Haren wassen met een mondkapje op is erg onhandig. De stof wordt nat en voor je het weet, schiet het ding weg van één oor.
Mijn vriendin is er maar druk mee. Ik lig met mijn hoofd achterover in een plastic wasbak, terwijl zij zich verontschuldigt voor het water dat mijn gehoorgangen binnenloopt. “Zo moet het dus niet”, zegt ze giechelend.
Ergens vind ik dat mondkapje ook wel prettig. Zat het er niet, dan zou ze nu recht mijn neus in kijken. Ik vraag of zij het niet raar vindt dat ze mijn haar wast. Ze zegt het meevalt.
Vanavond ben ik kappersmodel. Mijn vriendin doet een deeltijdopleiding, omdat ze naast haar beleidswerk graag iets met haar handen wil doen. Haren knippen is heel erg ‘met de handen’. De cursisten oefenen vandaag voor het eerst op een echt mens in plaats van een pop.
Een beetje nerveus was ik achter haar aan de kappersschool in gelopen. Zij leek al heel professioneel met haar zwarte koffertje vol knipgereedschap.

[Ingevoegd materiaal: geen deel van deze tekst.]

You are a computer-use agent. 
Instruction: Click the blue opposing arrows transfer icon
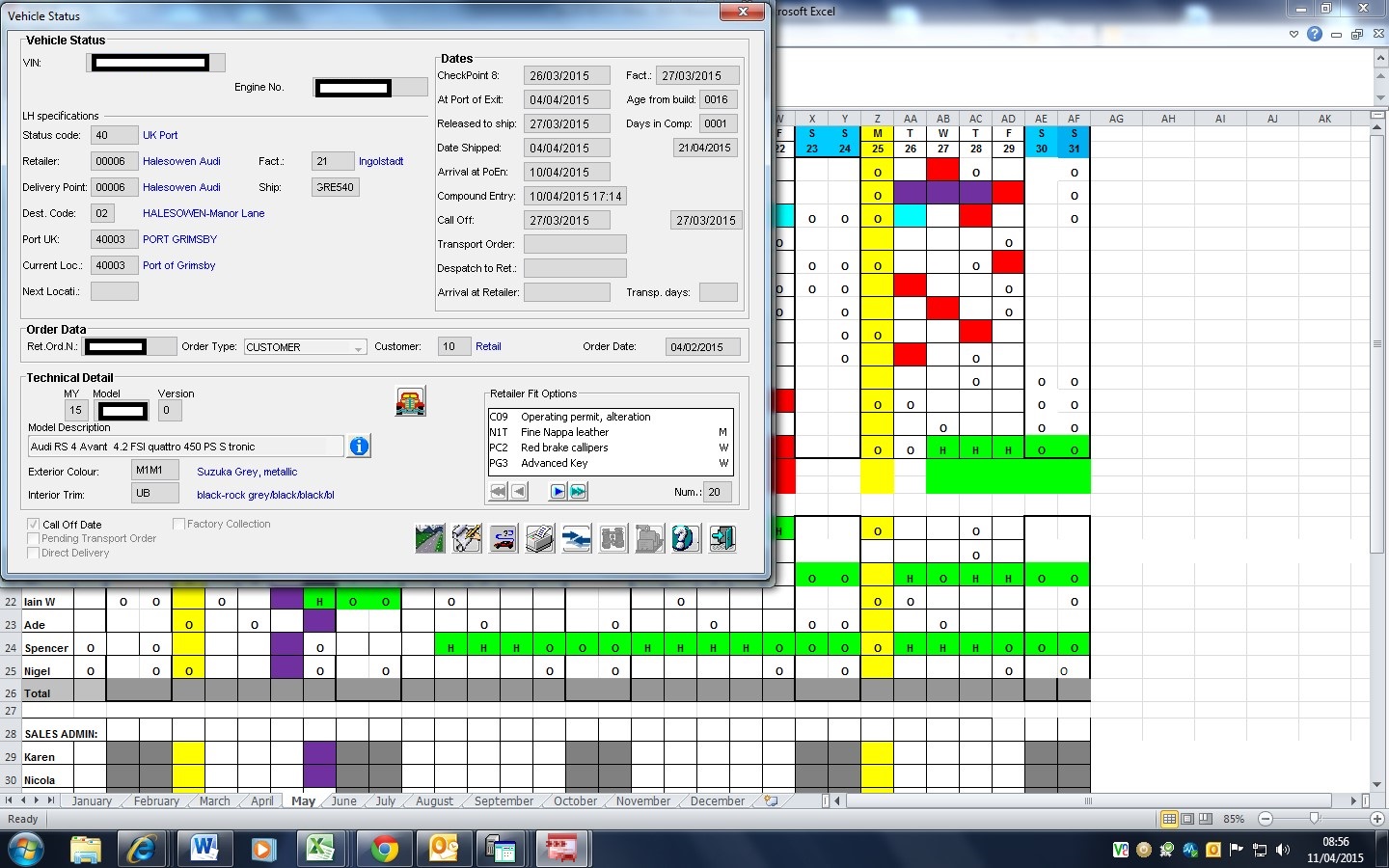(x=577, y=538)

Ik hoopte maar dat ik niets zou verpesten.
Nu is de juf aan het woord om uit te leggen wat ze van de cursisten verwacht. “Denk aan de viervaksverdeling!” Mijn vriendin deelt mijn hoofd op in kwarten en kamt mijn piekjes tot in het oneindige. Het is wel heel dun, merkt ze op, ze kan de punten bijna niet vastpakken.

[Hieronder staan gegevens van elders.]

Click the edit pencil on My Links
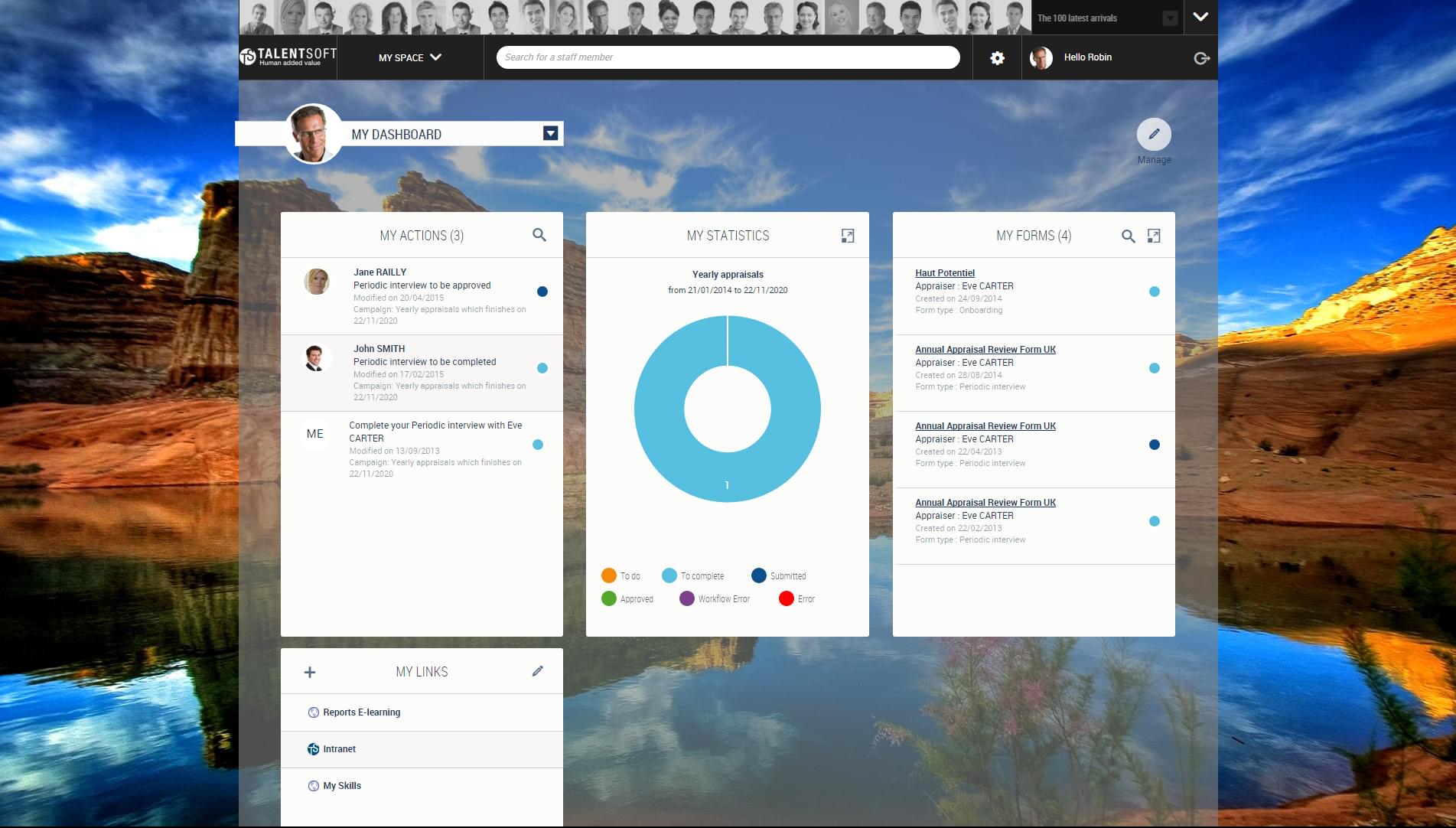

Ik durf niet te knikken, want dat kan zomaar funest zijn. Stil kijk ik hoe de eerste plukjes naar beneden dwarrelen. Zij wordt met elke knip enthousiaster. “Het is nog leuker dan ik dacht”, roept ze uit.
Na drie uur zijn we volledig bijgepraat en vind ik het doodnormaal dat ze aan mijn oren frunnikt. Mijn kapsel is twee centimeter korter, de juf is lovend. Apetrots rijden we naar huis. Ik zou haast vergeten dat ik vanavond helemaal niets heb gedaan.